§ **TASK DIRECTIONS**: Would you please retype, exactly, the lines of the listing below between the line with "Select the Black Swan tier I cruiser" and the line with "Select 產業新聞 from the top menu", inclusive?

§ **SUPPLIED MATERIAL**:
━━━━━━━━━━━━━━━━

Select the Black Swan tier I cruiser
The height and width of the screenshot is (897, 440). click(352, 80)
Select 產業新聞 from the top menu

━━━━━━━━━━━━━━━━

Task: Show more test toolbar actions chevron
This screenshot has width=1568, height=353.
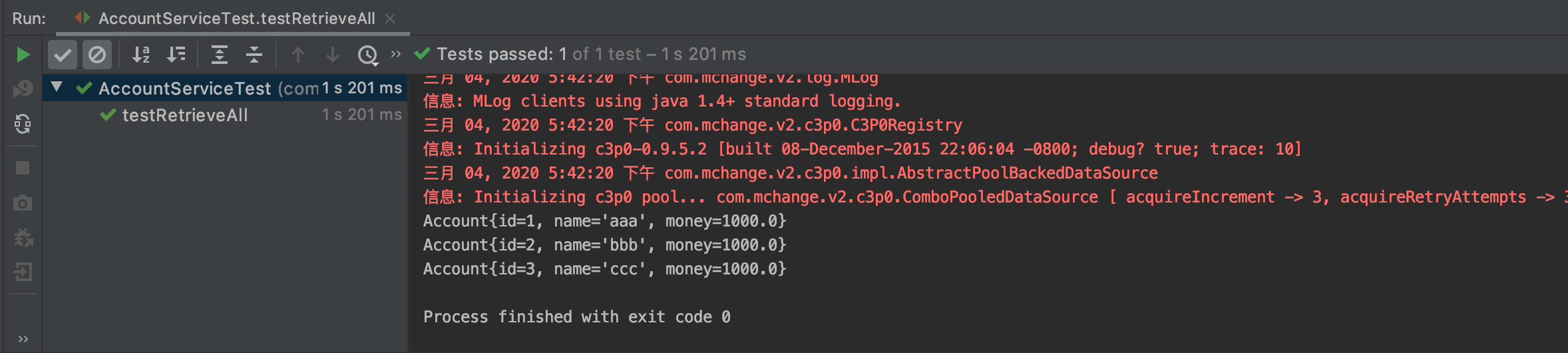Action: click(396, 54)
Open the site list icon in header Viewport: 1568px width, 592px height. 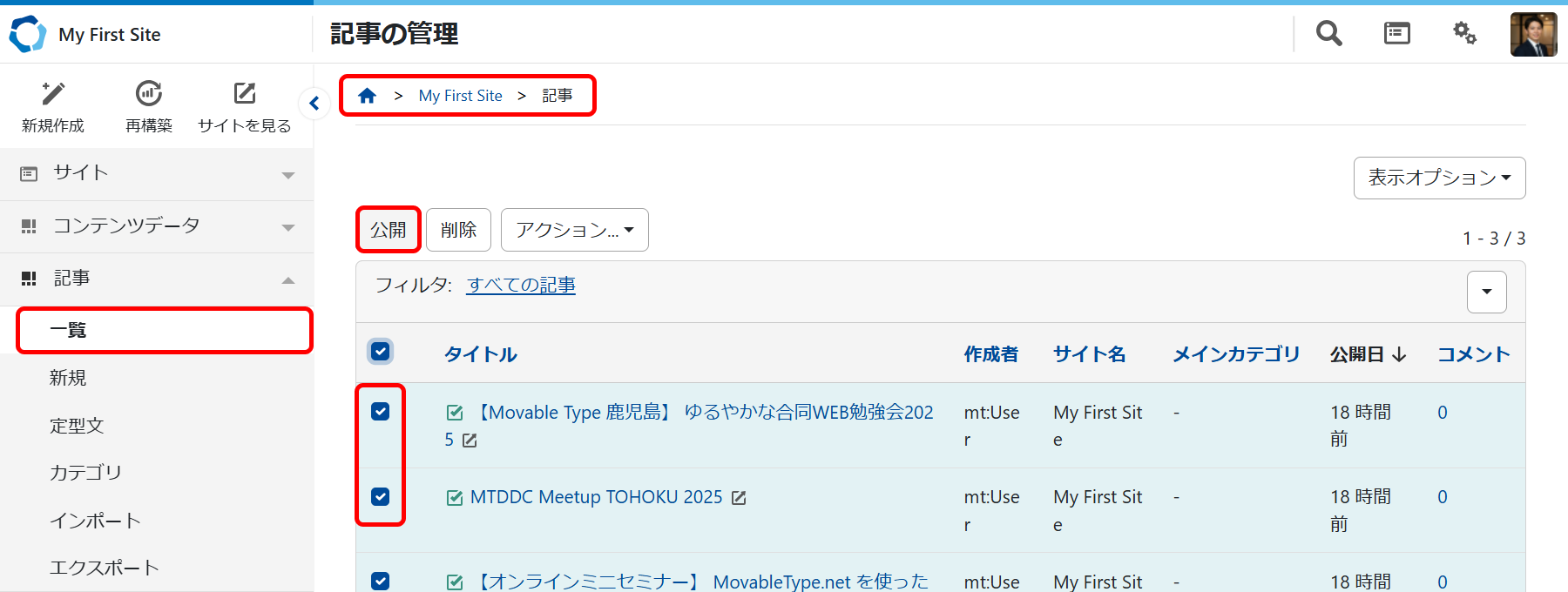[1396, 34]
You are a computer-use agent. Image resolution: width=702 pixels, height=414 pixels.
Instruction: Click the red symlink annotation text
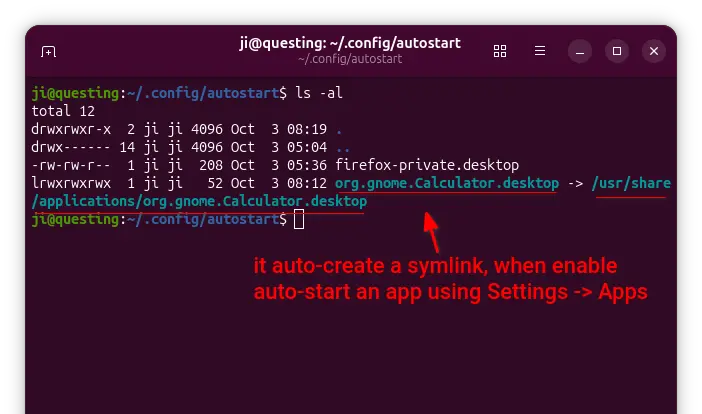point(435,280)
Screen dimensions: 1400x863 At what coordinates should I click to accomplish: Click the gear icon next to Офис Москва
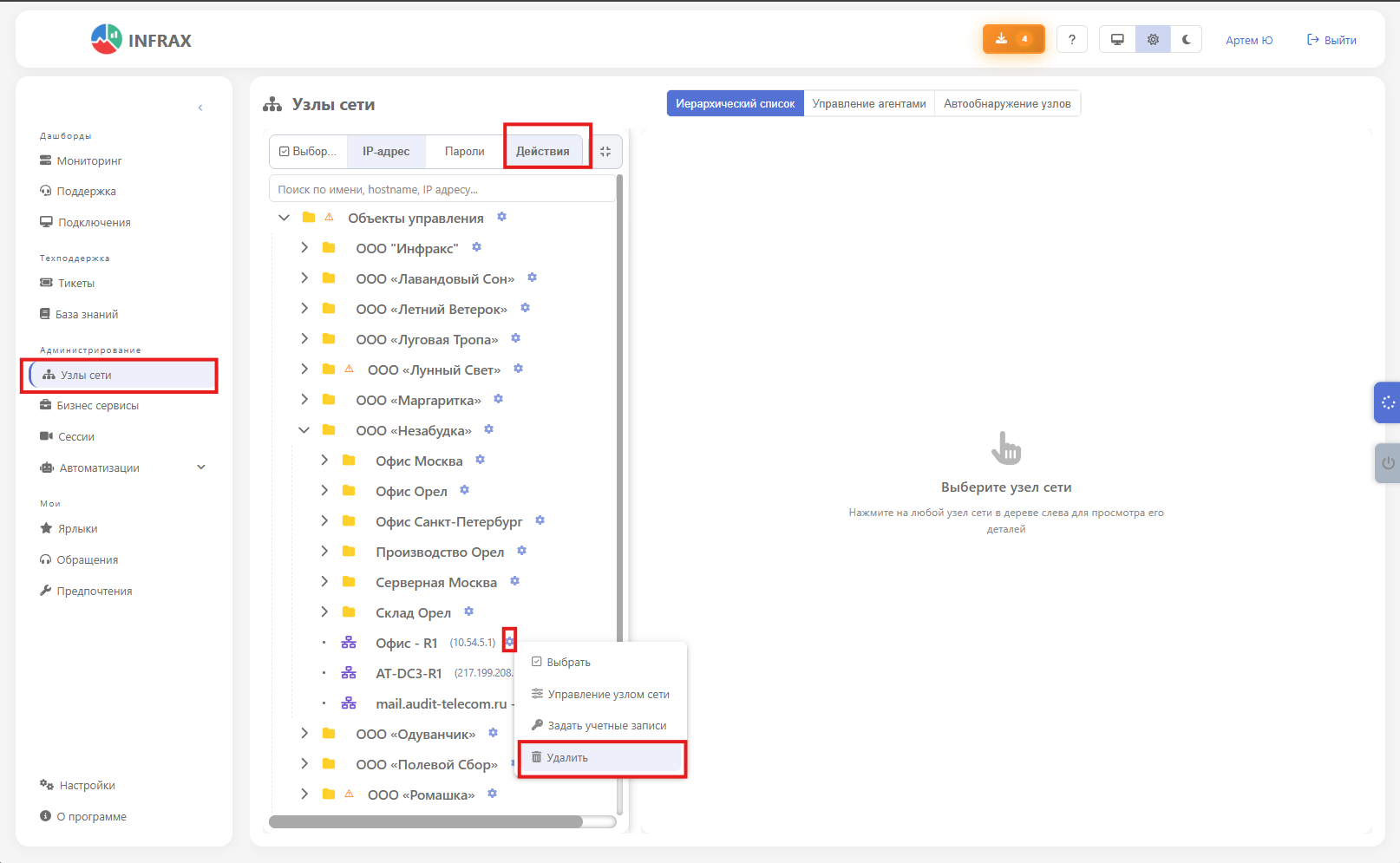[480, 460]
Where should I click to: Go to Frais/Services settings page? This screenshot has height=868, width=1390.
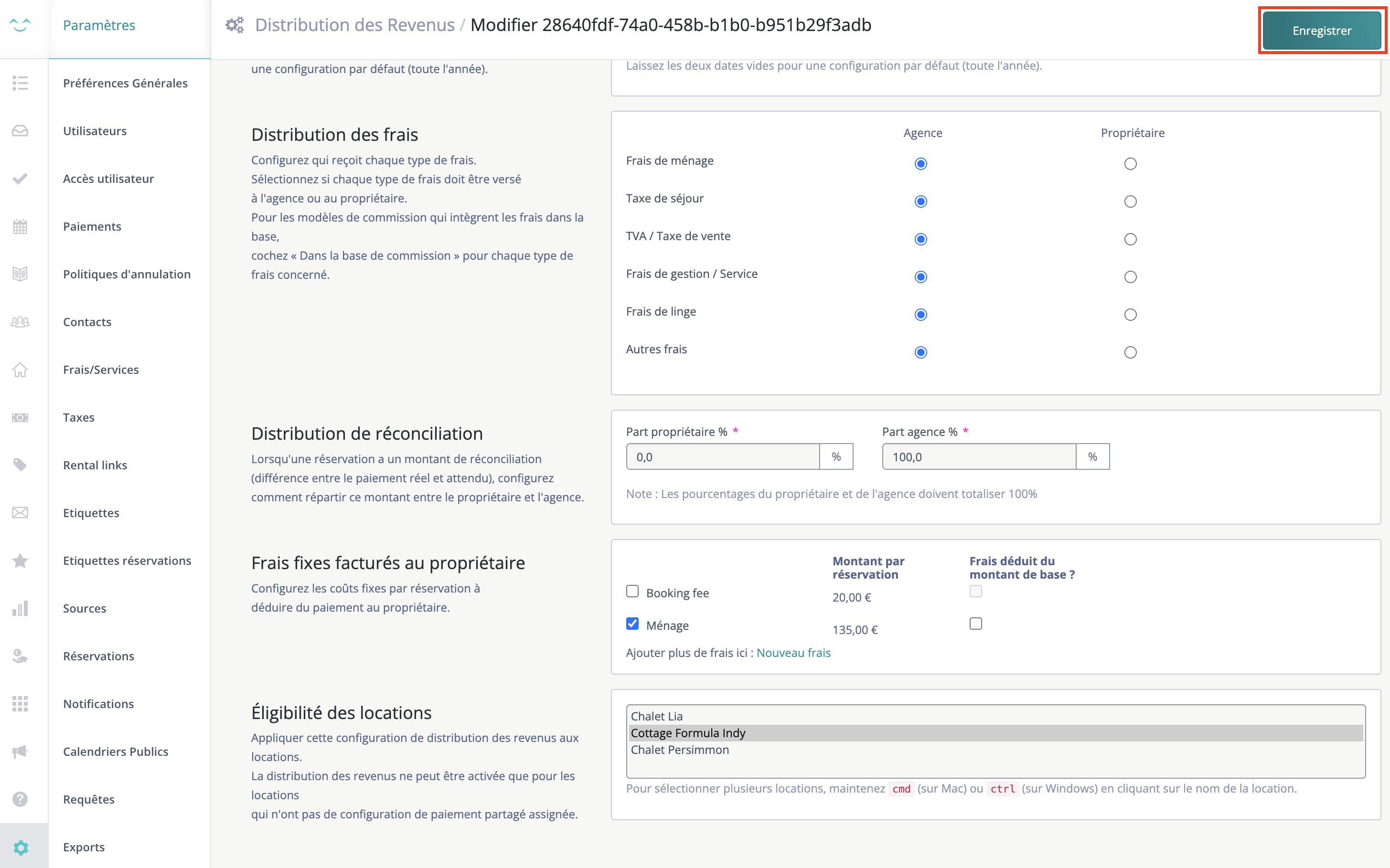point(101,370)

━━━━━━━━━━━━━━━━

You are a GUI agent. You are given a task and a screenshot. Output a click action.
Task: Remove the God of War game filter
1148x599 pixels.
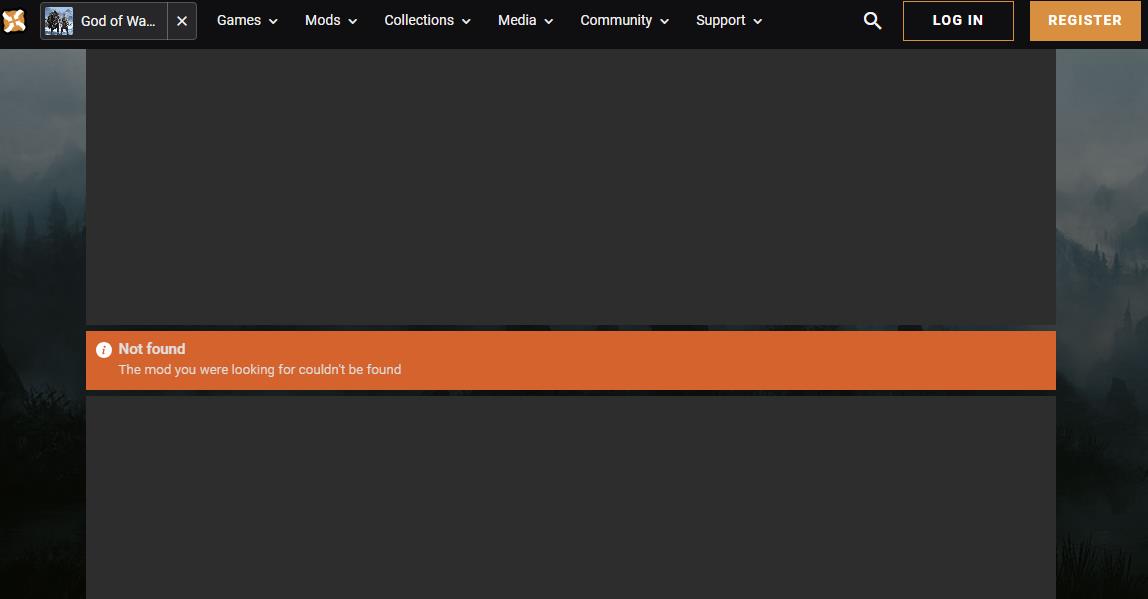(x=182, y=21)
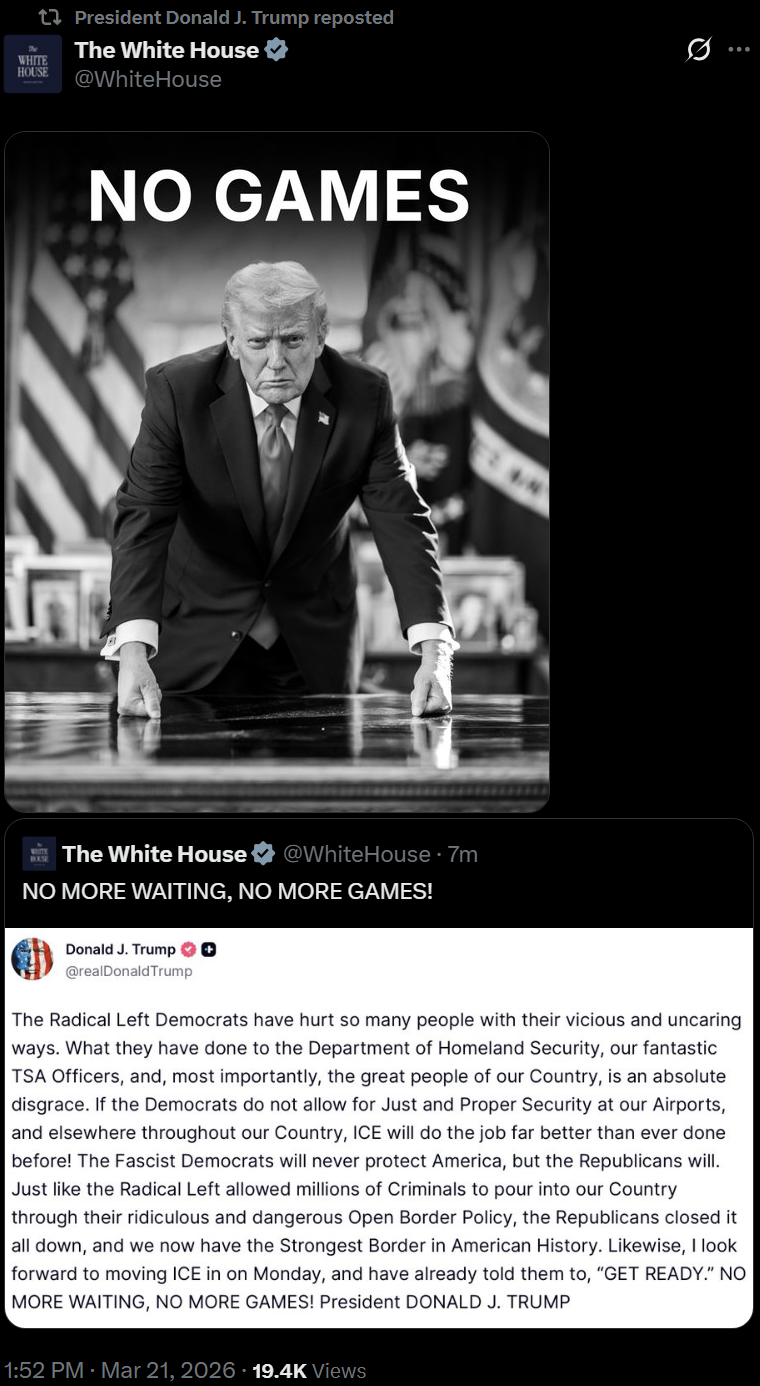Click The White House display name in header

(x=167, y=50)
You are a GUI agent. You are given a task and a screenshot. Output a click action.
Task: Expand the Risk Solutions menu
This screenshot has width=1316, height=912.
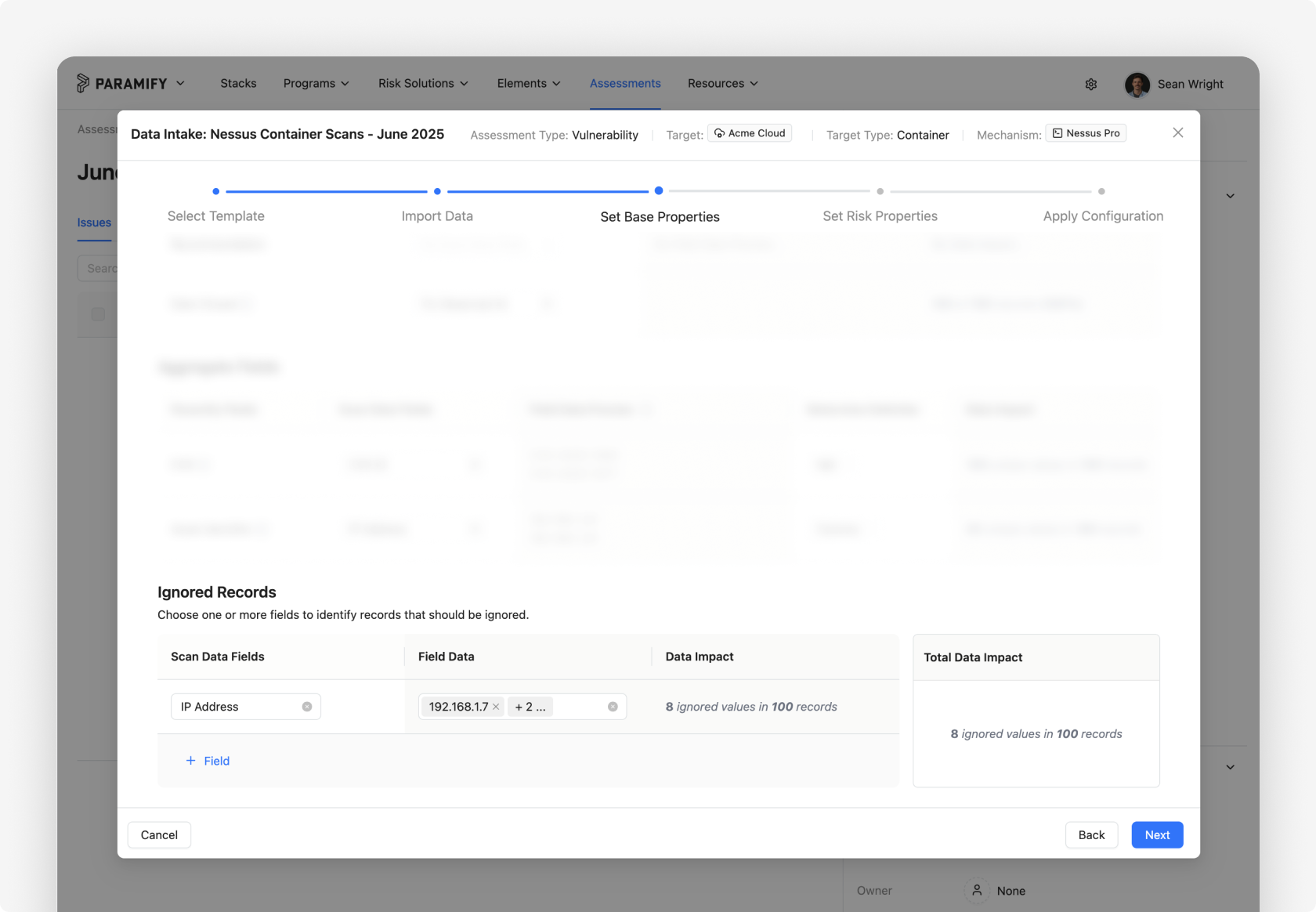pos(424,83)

━━━━━━━━━━━━━━━━

§ **WRITTEN ANSWER**:
Select the Black Swan tier I cruiser
The height and width of the screenshot is (897, 440). click(352, 80)
Select 產業新聞 from the top menu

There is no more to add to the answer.